Perhaps the most genius thing ever written.
Theres a hole in my bucket, in a bucket a hole”
“There’s a hole in my bucket, dear lisa, dear lisa
Theres a hole in my bucket, dear lisa a hole”.
It was enchancting, thought David. The perfect melody. The best. Top notch. Like a catapault with sequins on, laced with golden ribbons. With a man wearing a suit of armor made out of smarties stuck together with melted chocolate, him standing on top of it. “There’s a hole in my bucket…” - oh! what poetry, what music! David was dutiful, like a son of The Barrance. He was skipping through a forest of conifers, ukelale out, wearing a kilt of his familys tartan, singing the melody in his blissful deep voice. His father once said his voice sounded like a trout feeding a stoat by pouring a huge pot of honey over him. David liked his father. Up here in the Highlands of Germany, his father lived with him in a log cabin. His father eat weasels for breakfast and toasted breakbeats over his fire of logs for luncheoun.
“LunchCHOON!”
“LuchCHOON!”
In late 1997 a small tapping had started on the left of Davids skull. He turned, to find Aphex Twin, wearing a toupé, flying around his head. Aphex was wasted. It was funning mental. He had just been sitting there, making some Gabba Trechcoat EmoTrance, when the power given off from the musicial fusion in Aphex’s hands created a small explosion, and now he was a flying fish, asking for dirextions to to silo so he could steal some grain to feed his mother. The man in the kilt, David, had thought about this and invited him inside his head for a cup of tea.
It was very nice tea, but when Aphex tried to go he was locked in. So now David had Aphex Twins voice in his head. It came out of his mouth when he spoke, and it tasted like eels.
Really slithery ones. Slithery like they’d been greased up by a man in a chip shop.
David was skipping along, singing the tune.
“There’s a hole in my bucket, dear lisa, dear lisa
Theres a hole in my bucket, in a bucket a hole”
“There’s a hole in my bucket, dear lisa, dear lisa
Theres a hole in my bucket, dear lisa a hole”.

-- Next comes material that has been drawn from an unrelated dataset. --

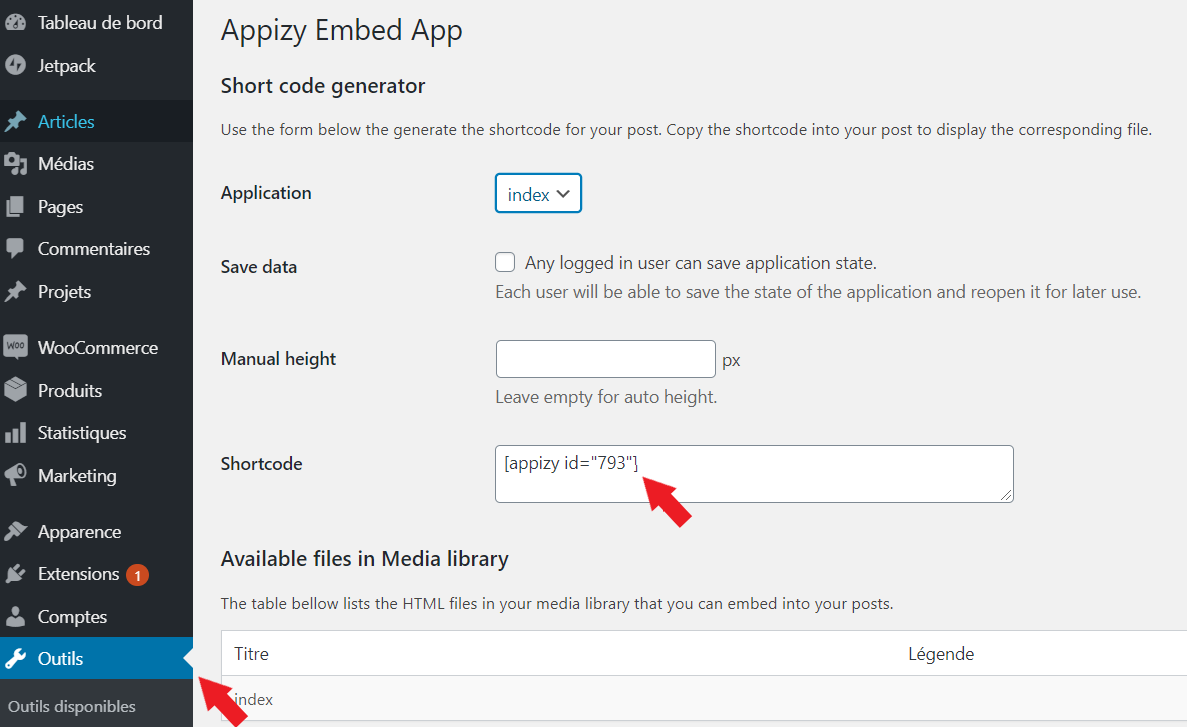Click the Commentaires speech bubble icon
This screenshot has height=727, width=1187.
[15, 248]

Why not a mole thought David. I’d rater have a hole in my mole than my bucket. I often use my bucket to fly upon when I want to make my round the world. If it had a hole in it it might fall from the sky, and I might last somewhere really nasty. Probably Bolton. And you don’t want to go to Bolton, not if you want to come out with your ukelele in tact.
Why not a foal in my bucket, thought David.I’d rather have a foal than a hole. Because then you could just ride on your foal and carry the bucket and you’d get to the place where you were taken the bucket a lot faster. Which David supposed was a good thing, generally.

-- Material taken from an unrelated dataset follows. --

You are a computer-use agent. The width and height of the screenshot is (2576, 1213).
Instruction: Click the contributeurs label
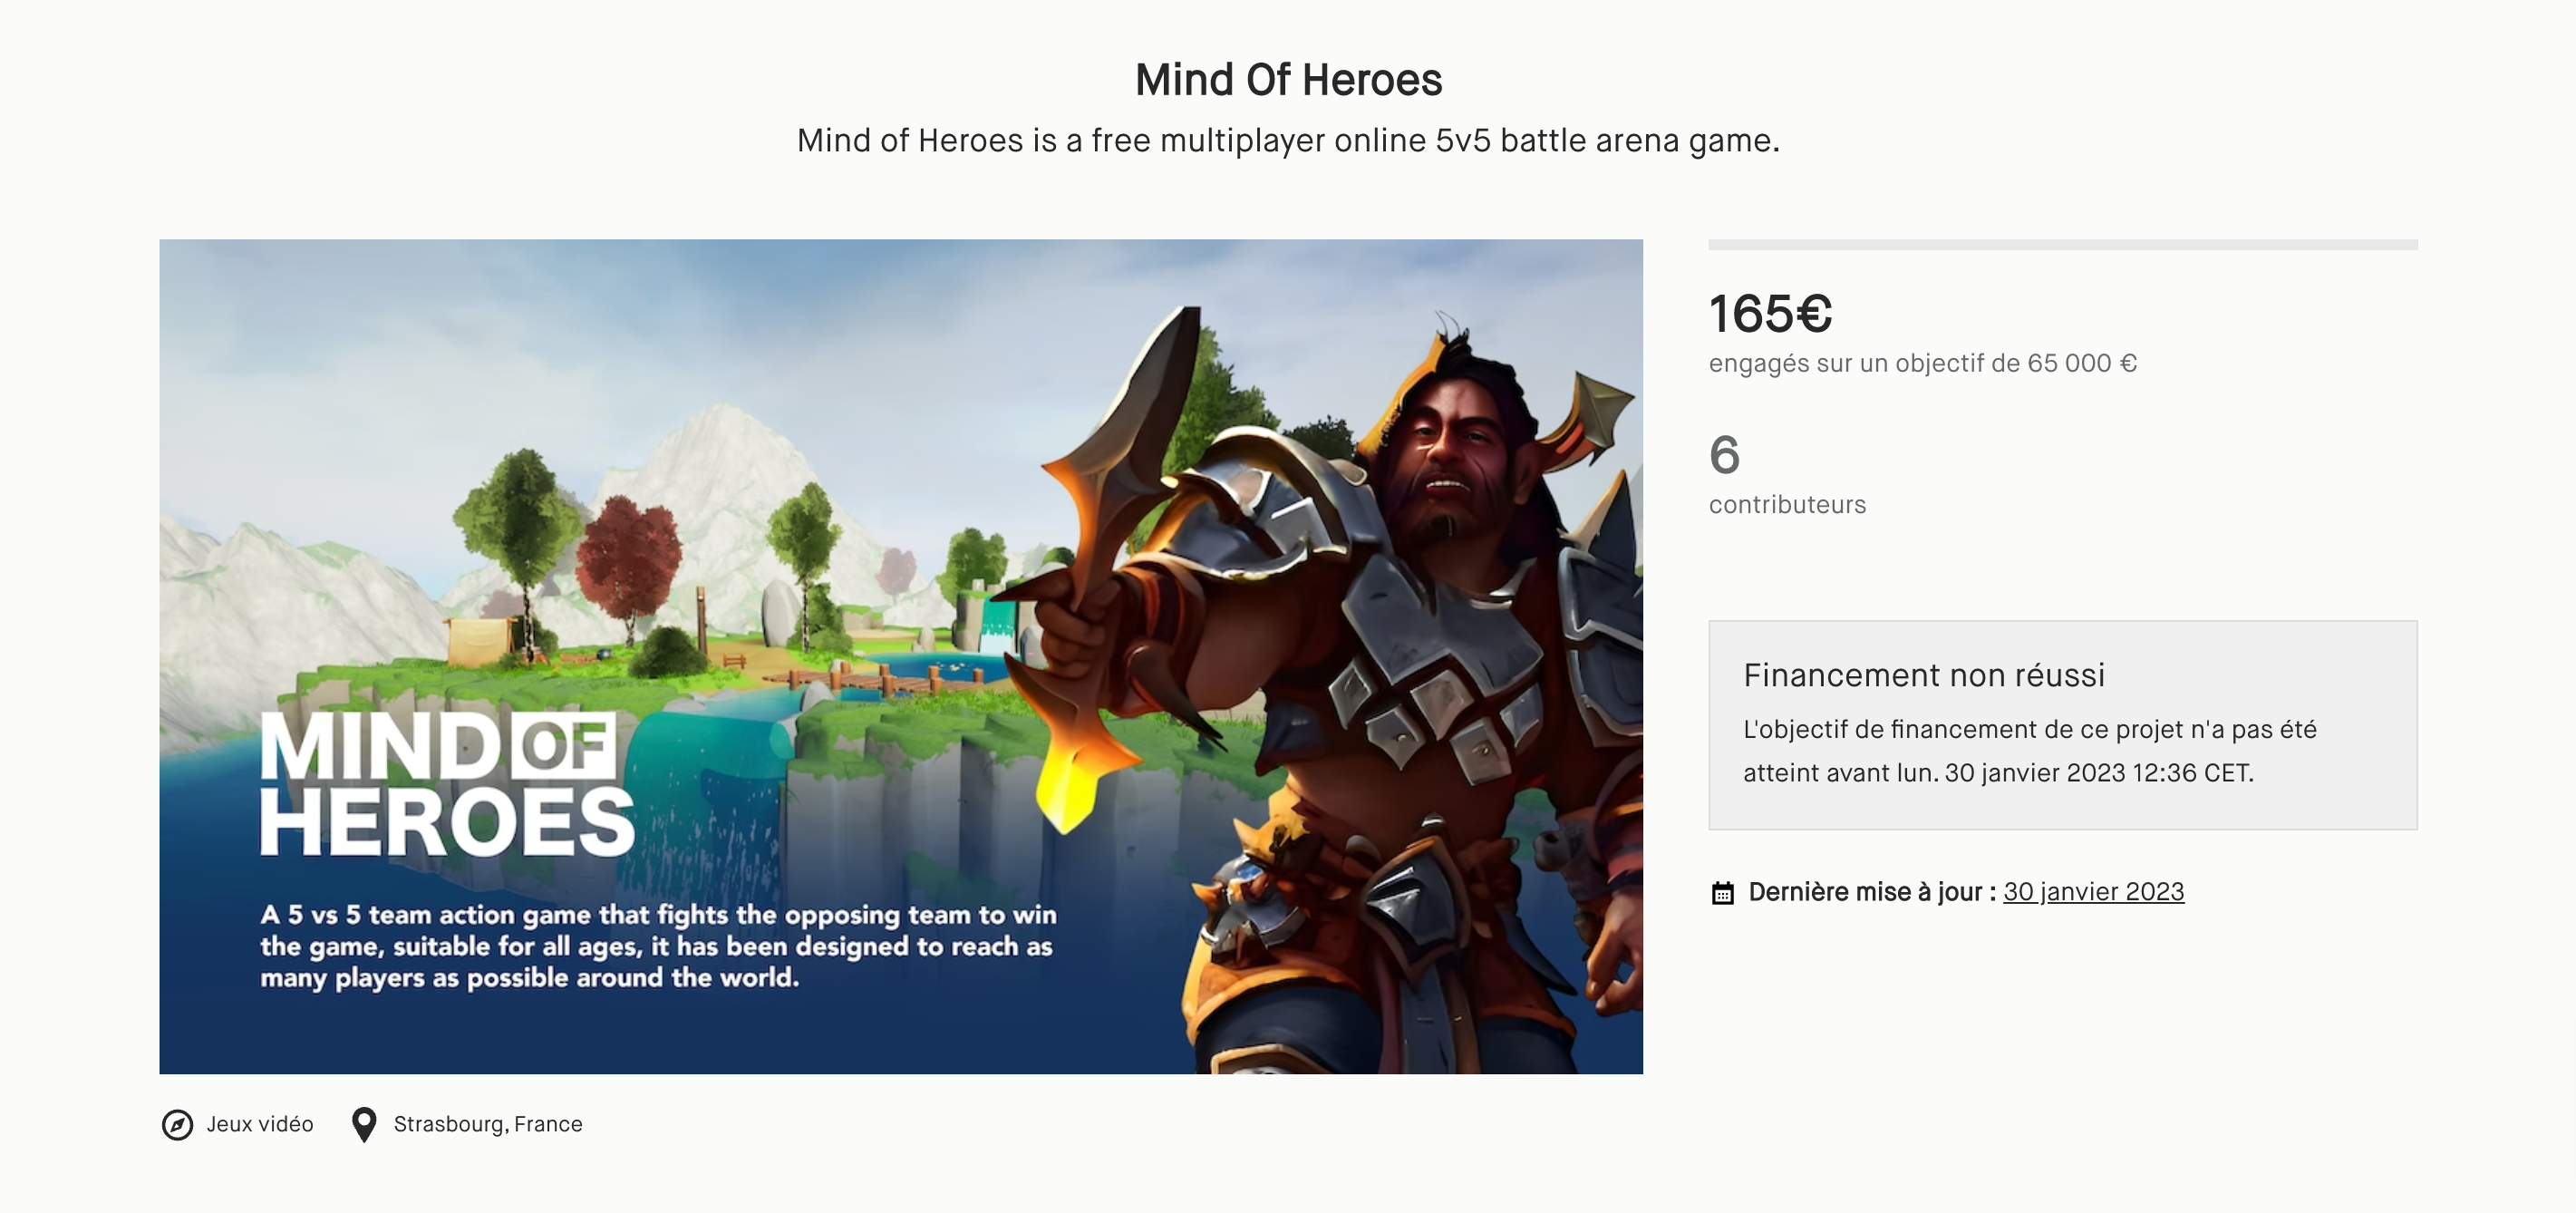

Why not a Bo! in my locket, thought David. He couldn’t see why. His hens couldn’t see why, and nor could he. It would be must unobservent of them not to have noticed - they were low-carbohydrate chickens. His father had toasted a chicken once. He was rather fond of toasting, was Davids father. Davids father once told him his mother was a pile of fish. She wasn’t a pile of fish. David had misheard. His mother was a mile of fish. In the old days, you see, the M25 was made of fish, before they invented concrete and tar and orange jackets, and those big drills, and what ever the big drills mother was.
“There’s a hole in my bucket, dear lisa, dear lisa
Theres a hole in my bucket, in a bucket a hole”
“There’s a hole in my bucket, dear lisa, dear lisa
Theres a hole in my bucket, dear lisa a hole”.
David smiled to himself, chuckled, brushed the penny loafers and scrub locks out of his beard, and mumbled:
“Isn’t it ironic that this post about irony isn’t ironic?”